Her shifts at Amazon begin at 6 pm and end at 2 am. During Ramadan, after working through the night, she’ll have to be up again before 4:30 a.m. to prepare and eat suhur, the early morning meal before one begins their daily fast.

“I don't know what to do,” she said about Ramadan, which begins in just a few days. “It scares me, wallahi [I swear to God].”

Ali’s job, too, has changed as a direct result of the coronavirus pandemic. Her cleaning duties have intensified as Amazon continues to operate during the crisis, hiring more workers to keep up with demand. Ali says that ABM, the cleaning and maintenance company she works for, has asked her and her colleagues to do extra work without extra pay to sanitize Amazon’s Seattle office.

An Amazon spokesperson confirmed that janitors have been asked to sanitize surfaces more frequently. ABM did not respond to a request for comment.

Ali is worried about completing the new physical demands of her job while fasting, but she’s particularly concerned about having to use the cleaning products that the company has forced her and her coworkers to use during the pandemic. On a normal day, one of the products in particular makes her feel lightheaded. “When you use the chemical, sometimes you feel like you need to sit and drink water,” she said. The Amazon spokesperson said that the cleaning products being used are not new but have always been a part of the company’s enhanced cleaning protocols. Though Ali was among the first workers to speak out recently and successfully demand protections like masks and training on how to use the mandated products for these protocols, she still worries about how working with them will affect her while fasting.

Ali, who has been cleaning at the Amazon office through ABM since 2016, said she and other Muslim employees at the company have asked for at least a week of PTO during Ramadan, but their requests were denied.

Shyda Rashid is the domestic violence program manager at Sakhi for South Asian Women, an NYC-based non-profit that supports South Asian women experiencing gender-based violence. Like Shanawani and Ali, the pandemic has intensified her work.

“Isolation is a powerful tool for abusers,” she said. As rates of domestic violence increase under the pandemic, more and more survivors are reaching out to organizations like Sakhi for South Asian Women. Currently, Rashid is able to work with survivors from her home, answering the organization’s helpline and providing emotional and logistical support digitally. On any given day, she’s trying to locate a safe shelter for a mother and her children (a scarcity as social distancing is difficult inside shelters), figuring out how to secretly deliver birth control to another, and running a support group in Bengali. Now, for Ramadan, Rashid is also helping ensure that food-insecure families will have meals through the organization’s new Food Justice Program.

As Rashid works remotely, her husband is currently stuck in Bangladesh, where the government has restricted flights. Though she is alone and able to self-isolate, the stress of providing critical, often life-saving support to survivors while under the COVID-19 crisis is already great.

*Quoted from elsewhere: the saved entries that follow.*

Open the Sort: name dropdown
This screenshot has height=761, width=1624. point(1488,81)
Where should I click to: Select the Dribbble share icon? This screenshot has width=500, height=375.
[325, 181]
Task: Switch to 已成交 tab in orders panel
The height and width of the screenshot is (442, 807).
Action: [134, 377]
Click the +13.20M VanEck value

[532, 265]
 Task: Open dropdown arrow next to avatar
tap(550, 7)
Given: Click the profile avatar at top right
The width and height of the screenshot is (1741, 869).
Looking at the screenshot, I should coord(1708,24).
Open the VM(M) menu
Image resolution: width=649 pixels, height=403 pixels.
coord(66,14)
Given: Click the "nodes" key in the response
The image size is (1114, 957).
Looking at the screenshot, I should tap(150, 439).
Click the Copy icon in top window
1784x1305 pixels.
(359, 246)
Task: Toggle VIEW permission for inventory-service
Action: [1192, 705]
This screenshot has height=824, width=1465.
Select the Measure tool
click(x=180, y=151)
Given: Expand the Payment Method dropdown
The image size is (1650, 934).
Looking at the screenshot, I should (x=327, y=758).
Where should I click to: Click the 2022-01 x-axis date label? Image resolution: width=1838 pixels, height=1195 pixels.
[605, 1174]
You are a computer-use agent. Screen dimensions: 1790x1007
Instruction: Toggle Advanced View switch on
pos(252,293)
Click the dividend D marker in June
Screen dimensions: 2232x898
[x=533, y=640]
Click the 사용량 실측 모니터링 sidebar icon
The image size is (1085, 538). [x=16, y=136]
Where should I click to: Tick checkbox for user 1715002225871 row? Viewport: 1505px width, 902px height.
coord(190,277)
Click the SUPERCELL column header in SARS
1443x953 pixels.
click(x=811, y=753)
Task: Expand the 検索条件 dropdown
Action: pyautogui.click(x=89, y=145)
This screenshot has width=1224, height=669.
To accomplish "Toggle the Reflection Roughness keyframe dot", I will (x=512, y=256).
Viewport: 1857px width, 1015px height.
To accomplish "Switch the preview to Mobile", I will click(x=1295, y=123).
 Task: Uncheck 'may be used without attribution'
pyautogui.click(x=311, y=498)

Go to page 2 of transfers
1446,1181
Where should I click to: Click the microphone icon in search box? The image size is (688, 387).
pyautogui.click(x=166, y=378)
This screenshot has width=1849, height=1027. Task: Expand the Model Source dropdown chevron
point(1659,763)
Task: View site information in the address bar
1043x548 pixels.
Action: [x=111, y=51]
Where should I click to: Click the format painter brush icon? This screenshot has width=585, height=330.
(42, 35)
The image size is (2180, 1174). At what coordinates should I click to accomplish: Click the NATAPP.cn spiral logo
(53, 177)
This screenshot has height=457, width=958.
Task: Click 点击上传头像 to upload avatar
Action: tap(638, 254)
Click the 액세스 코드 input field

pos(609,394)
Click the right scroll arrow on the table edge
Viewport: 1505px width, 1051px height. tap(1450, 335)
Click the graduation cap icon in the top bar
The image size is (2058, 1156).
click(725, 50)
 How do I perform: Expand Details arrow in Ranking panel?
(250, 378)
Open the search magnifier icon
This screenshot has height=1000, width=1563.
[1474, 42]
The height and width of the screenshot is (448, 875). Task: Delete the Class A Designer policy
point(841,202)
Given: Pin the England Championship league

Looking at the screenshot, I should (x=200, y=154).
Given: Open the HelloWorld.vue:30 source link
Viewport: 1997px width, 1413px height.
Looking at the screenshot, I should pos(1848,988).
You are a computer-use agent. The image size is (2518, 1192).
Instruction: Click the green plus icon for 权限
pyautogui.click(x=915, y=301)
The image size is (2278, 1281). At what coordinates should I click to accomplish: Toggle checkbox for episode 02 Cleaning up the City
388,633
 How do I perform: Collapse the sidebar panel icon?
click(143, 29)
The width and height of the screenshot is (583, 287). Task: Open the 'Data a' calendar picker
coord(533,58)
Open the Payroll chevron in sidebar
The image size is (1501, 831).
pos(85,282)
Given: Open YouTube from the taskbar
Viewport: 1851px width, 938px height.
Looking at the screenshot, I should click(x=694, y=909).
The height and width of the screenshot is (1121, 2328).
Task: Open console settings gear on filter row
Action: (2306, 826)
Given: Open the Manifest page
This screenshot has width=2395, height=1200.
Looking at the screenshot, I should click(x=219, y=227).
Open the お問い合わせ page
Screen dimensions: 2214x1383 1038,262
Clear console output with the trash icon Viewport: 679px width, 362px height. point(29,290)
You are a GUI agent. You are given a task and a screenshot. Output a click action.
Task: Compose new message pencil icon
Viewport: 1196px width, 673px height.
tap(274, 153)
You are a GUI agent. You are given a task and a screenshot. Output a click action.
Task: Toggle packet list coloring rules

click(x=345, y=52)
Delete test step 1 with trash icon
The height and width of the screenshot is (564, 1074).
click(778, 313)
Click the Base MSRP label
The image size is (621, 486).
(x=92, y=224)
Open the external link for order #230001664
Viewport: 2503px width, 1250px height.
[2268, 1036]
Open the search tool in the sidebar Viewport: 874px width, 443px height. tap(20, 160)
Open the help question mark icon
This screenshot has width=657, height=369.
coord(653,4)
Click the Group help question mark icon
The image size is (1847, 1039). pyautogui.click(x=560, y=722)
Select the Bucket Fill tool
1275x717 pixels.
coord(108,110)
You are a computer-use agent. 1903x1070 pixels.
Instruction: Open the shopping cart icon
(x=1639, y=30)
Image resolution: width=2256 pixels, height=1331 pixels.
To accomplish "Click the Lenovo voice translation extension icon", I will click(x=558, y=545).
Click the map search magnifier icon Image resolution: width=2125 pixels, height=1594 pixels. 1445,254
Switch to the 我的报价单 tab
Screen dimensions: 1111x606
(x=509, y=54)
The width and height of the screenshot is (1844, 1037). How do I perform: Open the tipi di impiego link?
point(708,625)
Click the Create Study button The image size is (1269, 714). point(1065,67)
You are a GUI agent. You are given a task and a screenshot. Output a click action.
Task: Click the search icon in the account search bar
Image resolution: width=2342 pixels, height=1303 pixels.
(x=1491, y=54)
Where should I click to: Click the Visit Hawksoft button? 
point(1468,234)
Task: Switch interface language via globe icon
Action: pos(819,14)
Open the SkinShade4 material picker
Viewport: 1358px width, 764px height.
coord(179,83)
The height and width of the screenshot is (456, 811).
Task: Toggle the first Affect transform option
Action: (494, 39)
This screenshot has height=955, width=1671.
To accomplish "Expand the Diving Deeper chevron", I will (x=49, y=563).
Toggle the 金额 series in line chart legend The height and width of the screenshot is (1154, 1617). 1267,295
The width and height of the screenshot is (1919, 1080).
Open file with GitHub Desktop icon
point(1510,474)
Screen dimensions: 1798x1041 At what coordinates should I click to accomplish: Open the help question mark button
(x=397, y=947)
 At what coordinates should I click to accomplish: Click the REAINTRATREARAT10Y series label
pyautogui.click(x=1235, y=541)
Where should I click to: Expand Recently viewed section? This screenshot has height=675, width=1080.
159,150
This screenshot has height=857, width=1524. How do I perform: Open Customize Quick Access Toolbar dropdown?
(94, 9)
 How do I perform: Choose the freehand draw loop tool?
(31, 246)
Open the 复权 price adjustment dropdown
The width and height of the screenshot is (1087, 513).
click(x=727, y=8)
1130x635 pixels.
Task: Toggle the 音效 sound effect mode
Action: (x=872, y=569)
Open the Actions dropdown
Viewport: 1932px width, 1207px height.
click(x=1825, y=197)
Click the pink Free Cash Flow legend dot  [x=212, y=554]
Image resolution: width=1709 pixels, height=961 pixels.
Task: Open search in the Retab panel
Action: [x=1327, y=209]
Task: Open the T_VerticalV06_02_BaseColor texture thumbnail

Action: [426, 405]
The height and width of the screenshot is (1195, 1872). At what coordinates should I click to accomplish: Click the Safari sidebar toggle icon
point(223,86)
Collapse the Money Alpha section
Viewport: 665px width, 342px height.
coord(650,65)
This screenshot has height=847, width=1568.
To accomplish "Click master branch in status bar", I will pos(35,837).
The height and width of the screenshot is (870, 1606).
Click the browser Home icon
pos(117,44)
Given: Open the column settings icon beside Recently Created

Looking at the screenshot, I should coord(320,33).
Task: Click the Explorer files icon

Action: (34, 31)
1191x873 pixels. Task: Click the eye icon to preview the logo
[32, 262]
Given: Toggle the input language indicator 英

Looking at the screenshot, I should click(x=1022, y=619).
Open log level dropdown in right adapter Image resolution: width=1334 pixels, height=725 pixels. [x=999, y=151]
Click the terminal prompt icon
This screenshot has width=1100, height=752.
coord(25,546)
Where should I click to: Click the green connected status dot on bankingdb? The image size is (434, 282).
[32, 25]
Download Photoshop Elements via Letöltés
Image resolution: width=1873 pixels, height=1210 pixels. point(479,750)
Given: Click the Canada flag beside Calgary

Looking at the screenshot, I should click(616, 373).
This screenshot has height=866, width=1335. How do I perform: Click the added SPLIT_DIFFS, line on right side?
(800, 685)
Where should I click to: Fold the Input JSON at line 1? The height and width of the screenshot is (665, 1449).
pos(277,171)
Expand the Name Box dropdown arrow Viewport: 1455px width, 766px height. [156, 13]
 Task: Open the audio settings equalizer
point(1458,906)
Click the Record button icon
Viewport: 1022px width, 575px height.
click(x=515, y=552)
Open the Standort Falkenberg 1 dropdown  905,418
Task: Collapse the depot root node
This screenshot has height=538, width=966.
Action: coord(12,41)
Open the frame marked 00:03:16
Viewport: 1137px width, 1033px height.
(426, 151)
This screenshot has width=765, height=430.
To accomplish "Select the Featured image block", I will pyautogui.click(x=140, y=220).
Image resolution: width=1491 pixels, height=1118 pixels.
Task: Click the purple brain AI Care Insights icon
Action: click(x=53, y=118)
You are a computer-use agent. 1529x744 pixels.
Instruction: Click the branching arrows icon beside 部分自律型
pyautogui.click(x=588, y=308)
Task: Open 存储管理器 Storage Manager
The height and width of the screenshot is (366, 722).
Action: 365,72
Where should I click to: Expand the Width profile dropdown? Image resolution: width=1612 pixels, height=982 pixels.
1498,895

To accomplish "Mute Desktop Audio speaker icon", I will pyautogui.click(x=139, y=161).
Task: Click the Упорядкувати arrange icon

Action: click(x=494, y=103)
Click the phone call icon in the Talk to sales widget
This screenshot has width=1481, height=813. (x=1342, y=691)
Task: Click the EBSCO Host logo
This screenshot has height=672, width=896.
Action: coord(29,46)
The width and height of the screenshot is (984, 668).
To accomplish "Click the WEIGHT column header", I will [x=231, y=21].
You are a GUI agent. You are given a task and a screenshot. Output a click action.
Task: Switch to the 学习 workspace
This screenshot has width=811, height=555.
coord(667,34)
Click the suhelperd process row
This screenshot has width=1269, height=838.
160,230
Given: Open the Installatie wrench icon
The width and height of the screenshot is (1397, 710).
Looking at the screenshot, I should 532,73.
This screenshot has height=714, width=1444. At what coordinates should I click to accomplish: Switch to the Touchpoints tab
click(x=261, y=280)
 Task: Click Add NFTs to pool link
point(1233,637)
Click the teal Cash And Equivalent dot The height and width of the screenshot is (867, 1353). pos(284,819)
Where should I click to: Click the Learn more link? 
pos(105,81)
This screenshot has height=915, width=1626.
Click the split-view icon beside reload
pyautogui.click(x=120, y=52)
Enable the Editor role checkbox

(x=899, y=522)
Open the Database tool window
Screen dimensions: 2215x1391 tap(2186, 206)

“I cannot separate my work and my personal life,” she said. “I am frustrated and nervous to see the shelter conditions. I am emotionally overwhelmed, but I am performing my duties.” With Ramadan, the upcoming weeks will only be more challenging.

As Muslim essential workers across industries and incomes face unique challenges this Ramadan that challenge them physically and mentally, they’ll have to find their own ways to cope.

Ali is relying on prayer to see her through her month. “We just make du’a to relieve the hard times,” she said referring to the Muslim prayer of supplication or request.

For Shanawani, knowing that his work is saving lives helps as much as it can. “It is very fulfilling,” he said, “but it's also very draining.”